Setup the environment's specific env.yaml
Pre-requisites:
Git - Before you start, you have to make git available on your computer. Getting-Started-Installing-Git.
Create an AWS KMS key for encrypt and decrypt the secrets and configure the same https://github.com/mozilla/sops#updatekeys-command
Sops - Install Mozilla sops https://github.com/mozilla/sops
KMS key - https://docs.aws.amazon.com/kms/latest/developerguide/create-keys.html
Google API key - https://developers.google.com/maps/documentation/embed/get-api-key
Helm - Install Helm https://helm.sh/docs/intro/install/
Domain Name - If you don’t have the domain, Please procure the domain name. ( you can procure it from GoDaddy or any other domain registrar )
Email Account - Email account for the email notification.
SMS gateway - Please get the SMS gateway (you can use https://www.smscountry.com/registration or any other SMS gateway provider)
Two s3 buckets - 1 - assets s3 bucket to keep environment specific pictures and custom-js-injection scripts. 2 - Filestore.
Payment Gateway - Payment Gateway Service
IAM user - Access and secret key to access filestore bucket. Please create and attach the IAM policy to the user. ( writing-iam-policies-how-to-grant-access-to-an-amazon-s3-bucket )

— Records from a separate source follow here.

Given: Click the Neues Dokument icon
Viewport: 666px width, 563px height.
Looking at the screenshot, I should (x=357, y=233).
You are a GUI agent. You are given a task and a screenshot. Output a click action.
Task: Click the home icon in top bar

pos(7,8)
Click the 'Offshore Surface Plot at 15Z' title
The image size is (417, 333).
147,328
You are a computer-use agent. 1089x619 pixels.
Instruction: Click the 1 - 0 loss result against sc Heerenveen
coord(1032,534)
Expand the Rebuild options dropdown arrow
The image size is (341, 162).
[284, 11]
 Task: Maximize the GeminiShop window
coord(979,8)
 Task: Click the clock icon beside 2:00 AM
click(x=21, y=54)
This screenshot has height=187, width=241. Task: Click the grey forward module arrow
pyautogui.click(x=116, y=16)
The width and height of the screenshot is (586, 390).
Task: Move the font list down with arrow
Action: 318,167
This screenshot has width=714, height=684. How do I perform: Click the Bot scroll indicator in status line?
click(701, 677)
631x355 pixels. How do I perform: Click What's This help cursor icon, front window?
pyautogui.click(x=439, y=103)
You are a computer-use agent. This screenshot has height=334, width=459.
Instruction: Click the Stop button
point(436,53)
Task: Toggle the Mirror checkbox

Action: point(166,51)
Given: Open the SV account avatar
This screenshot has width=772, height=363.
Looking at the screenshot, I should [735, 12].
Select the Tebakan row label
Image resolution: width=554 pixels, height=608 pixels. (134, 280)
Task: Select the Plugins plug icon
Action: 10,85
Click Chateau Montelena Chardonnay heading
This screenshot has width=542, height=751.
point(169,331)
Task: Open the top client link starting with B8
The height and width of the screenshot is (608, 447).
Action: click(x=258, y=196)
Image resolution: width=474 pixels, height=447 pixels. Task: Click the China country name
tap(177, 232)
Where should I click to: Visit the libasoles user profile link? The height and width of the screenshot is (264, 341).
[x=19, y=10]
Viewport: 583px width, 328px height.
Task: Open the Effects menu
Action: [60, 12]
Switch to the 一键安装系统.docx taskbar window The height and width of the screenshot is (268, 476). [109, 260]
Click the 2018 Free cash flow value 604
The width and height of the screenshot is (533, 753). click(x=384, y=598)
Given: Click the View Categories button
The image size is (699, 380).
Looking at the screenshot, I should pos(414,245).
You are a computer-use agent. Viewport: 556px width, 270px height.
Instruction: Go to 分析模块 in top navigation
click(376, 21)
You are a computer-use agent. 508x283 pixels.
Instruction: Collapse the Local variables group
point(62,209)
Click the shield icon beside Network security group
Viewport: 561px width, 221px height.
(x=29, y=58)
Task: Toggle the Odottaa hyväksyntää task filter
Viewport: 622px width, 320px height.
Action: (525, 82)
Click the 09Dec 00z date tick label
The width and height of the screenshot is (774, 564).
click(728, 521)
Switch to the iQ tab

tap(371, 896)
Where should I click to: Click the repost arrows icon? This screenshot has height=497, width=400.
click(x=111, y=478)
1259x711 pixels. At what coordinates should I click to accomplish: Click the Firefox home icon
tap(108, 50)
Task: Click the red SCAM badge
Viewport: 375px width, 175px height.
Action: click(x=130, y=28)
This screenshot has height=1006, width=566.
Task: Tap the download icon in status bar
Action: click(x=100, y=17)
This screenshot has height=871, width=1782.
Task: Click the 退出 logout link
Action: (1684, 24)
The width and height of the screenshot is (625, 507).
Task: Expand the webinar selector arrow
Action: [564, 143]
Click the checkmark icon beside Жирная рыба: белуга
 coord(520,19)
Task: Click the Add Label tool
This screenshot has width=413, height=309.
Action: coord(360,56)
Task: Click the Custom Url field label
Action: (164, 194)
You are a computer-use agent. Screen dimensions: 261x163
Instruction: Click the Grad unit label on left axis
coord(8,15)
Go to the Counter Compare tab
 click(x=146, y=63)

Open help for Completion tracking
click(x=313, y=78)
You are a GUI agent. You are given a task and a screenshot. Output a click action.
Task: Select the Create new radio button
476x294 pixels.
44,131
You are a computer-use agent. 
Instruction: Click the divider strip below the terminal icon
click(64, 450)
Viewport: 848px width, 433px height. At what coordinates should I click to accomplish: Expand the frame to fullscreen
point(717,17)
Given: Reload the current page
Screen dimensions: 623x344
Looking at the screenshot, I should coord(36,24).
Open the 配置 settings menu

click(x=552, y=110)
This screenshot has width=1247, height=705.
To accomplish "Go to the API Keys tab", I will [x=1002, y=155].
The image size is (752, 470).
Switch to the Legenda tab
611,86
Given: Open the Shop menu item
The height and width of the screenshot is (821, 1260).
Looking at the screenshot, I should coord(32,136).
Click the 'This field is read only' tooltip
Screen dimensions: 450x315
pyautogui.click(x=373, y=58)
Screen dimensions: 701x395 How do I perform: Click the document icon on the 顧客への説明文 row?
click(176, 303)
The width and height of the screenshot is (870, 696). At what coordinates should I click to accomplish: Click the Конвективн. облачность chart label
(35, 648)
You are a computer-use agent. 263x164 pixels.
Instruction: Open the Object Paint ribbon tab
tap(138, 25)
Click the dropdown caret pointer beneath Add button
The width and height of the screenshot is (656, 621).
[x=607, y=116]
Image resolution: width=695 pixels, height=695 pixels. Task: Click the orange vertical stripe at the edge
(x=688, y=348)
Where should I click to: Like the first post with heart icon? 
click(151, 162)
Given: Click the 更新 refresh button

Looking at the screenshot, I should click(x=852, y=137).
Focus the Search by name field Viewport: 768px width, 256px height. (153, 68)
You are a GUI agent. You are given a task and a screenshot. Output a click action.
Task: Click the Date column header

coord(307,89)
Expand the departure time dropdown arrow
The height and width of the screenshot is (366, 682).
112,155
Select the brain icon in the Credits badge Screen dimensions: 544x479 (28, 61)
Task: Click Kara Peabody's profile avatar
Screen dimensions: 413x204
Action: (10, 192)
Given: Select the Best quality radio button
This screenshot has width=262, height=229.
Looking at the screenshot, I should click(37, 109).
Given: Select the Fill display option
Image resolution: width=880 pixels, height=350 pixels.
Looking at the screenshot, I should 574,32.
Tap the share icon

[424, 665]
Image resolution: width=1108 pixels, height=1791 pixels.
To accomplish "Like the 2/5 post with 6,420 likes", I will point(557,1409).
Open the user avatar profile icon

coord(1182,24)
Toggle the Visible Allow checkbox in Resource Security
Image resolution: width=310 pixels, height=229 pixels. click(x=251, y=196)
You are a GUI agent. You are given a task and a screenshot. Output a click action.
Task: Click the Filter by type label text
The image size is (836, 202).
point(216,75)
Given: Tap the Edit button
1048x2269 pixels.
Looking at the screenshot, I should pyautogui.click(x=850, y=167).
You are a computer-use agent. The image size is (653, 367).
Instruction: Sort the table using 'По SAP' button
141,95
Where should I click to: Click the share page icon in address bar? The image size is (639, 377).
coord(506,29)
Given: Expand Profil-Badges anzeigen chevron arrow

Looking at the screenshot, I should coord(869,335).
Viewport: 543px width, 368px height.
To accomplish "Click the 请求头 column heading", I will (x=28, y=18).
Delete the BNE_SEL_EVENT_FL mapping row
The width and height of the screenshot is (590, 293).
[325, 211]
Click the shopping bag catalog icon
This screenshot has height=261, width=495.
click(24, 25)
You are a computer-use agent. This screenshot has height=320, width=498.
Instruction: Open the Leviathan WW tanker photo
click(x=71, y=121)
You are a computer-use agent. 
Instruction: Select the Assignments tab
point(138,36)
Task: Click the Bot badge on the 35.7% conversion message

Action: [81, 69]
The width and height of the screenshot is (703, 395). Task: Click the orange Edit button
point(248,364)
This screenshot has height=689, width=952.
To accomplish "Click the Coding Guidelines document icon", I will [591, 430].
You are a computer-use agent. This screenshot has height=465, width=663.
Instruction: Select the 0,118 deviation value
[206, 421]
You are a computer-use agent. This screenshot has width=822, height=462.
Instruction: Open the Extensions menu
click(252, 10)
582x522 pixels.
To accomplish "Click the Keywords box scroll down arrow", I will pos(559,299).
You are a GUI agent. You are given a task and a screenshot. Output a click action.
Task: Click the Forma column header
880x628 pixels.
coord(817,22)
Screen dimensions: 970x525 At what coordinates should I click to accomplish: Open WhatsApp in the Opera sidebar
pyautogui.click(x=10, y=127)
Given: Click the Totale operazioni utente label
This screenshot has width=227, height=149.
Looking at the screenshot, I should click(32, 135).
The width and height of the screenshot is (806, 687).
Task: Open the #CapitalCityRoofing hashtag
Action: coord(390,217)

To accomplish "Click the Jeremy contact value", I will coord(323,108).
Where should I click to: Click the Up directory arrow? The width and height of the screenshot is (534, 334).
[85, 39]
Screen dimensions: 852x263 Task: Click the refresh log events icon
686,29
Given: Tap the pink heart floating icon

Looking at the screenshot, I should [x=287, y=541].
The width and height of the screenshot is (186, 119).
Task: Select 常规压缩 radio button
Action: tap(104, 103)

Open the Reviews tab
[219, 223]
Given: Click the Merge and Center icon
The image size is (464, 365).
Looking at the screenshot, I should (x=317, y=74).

Steps To Setup environment file:
Please clone the Digit-DevOps repo and checkout to the release branch.
Create your environment specific file. Go to the environments folder, it is in deploy-as-code/helm/environments.
Copy and rename the existing egov-demo-sample.yaml and egov-demo-sample-secrets.yaml files with your environment name.
Example: pb-uat.yaml and pb-uat-secrets.yaml
Secrets Management using Mozilla sops - Mozilla SOPS is a cli tool to works with filetypes that relies on key:value format (json, yaml, env) and does that by **encrypting only the values**, allowing us to see the keys and thereby comprehend the set of secrets that are present on that file without leaking the values.
sops is an editor of encrypted files that supports YAML, JSON, ENV, INI, and BINARY formats and encrypts with AWS KMS, GCP KMS, Azure Key Vault, age, and PGP.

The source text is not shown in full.